David Duke on the Rallies and on Trump
And some comments on Trumps' anemic rhetoric.
— USA TODAY Video (@usatodayvideo) August 12, 2017
Indeed, he reinforced his position on Twitter in the face of the President’s anemic criticisms:
I would recommend you take a good look in the mirror & remember it was White Americans who put you in the presidency, not radical leftists. https://t.co/Rkfs7O2Ykr
— David Duke (@DrDavidDuke) August 12, 2017
That President Trump has not distanced himself from these comments brings shame to himself and his presidency. While I do not expect that he, himself, would necessarily have seen either this clip or the tweet in question, his staff should be aware. Further, it would be impossible to ignore the general pro-Trump tenor of the events in question and their explicit linkages to white nationalism and, indeed to neo-nazism. That the president could not bring himself to condemn those elements, and that he saw no need to distance himself from this support in any way, shows at a bare minimum an acknowledgement of his need for the support of this movement. At worst is shows endorsement.* His foray in perhaps the worst case of “both sides do it” in American history was a shameful display (as was his eschewal of any responsibility):
We condemn in the strongest possible terms this egregious display of hatred, bigotry and violence, on many sides. On many sides. It’s been going on for a long time in our country. Not Donald Trump, not Barack Obama. This has been going on for a long, long time.
I expect that the phrase “on many sides” will be one that will go down in historic infamy.
I am not willing to accept the notion that he is soft-pedaling these events out of ignorance or strategy. This is a man who, just this week, significantly escalated rhetoric about a potential nuclear confrontation with North Korea and went straight to talking about military options in Venezuela. He is not known for his subtle touch or his desire to avoid confrontational rhetoric. Indeed, as David French noted yesterday at NRO’s The Corner (emphasis mine):
if there ever was a time in recent American political history for an American president to make a clear, unequivocal statement against the alt-right, it was today. Instead, we got a vague condemnation of “hatred, bigotry and violence on many sides.” This is unacceptable, especially given that Trump can be quite specific when he’s truly angry. Just ask the Khan family, Judge Curiel, James Comey, or any other person he considers a personal enemy. Even worse, members of the alt-right openly celebrated Trump’s statement, taking it as a not-so-veiled decision to stand against media calls to condemn their movement.
As Doug Mataconic tweeted this morning:
Things @RealDonaldTrump will critize: Mtch McConnell, JRobert Mueller
Things he won't critize: Vladimir Putin, White Supremacists
— Doug Mataconis (@dmataconis) August 13, 2017
Further, some in the neo-nazi world took solace in Trump’s words (Neo-nazis and white supremacists are celebrating Trump’s remarks about the Charlottesville riots):
The founder of the Daily Stormer, a neo-Nazi and white supremacist website that considers itself a part of the alt-right, celebrated the fact that Trump “outright refused to disavow” the white nationalist rally and movement.

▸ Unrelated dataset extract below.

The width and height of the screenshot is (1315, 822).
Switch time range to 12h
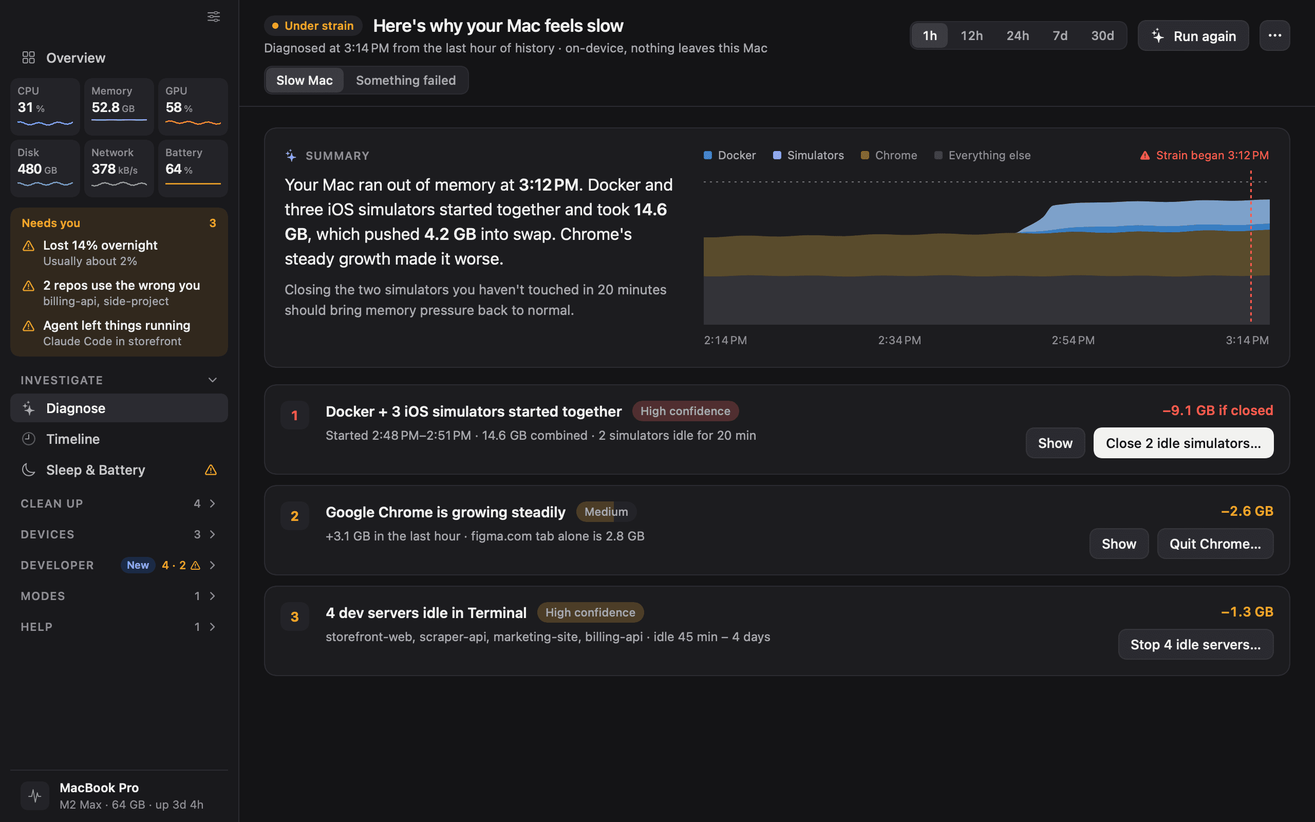971,36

“People saying he cucked are shills and kikes,” wrote the founder, Andrew Anglin. “He did the opposite of cuck. He refused to even mention anything to do with us. When reporters were screaming at him about White Nationalism he just walked out of the room.”
It is worth noting, as per the tweet earlier in the post, David Duke saw the president’s remarks as too critical of the marchers.
To conclude on Duke, I will share this tweet that I saw on his feed this morning:
Who is handing Trump these insane Globalist & Israeli first policies – WHO?!
Who is influencing Trump to abandon his campaign policies? pic.twitter.com/FN3Qk2Zmri
— David Duke (@DrDavidDuke) August 13, 2017
Just in case anyone was confused as to Duke’s views.
*It is not unfair to point out that the administration’s policies on immigration, and Stephen Miller’s confrontation with Jim Acosta, give solace to the views espoused by the marchers–just to name two examples.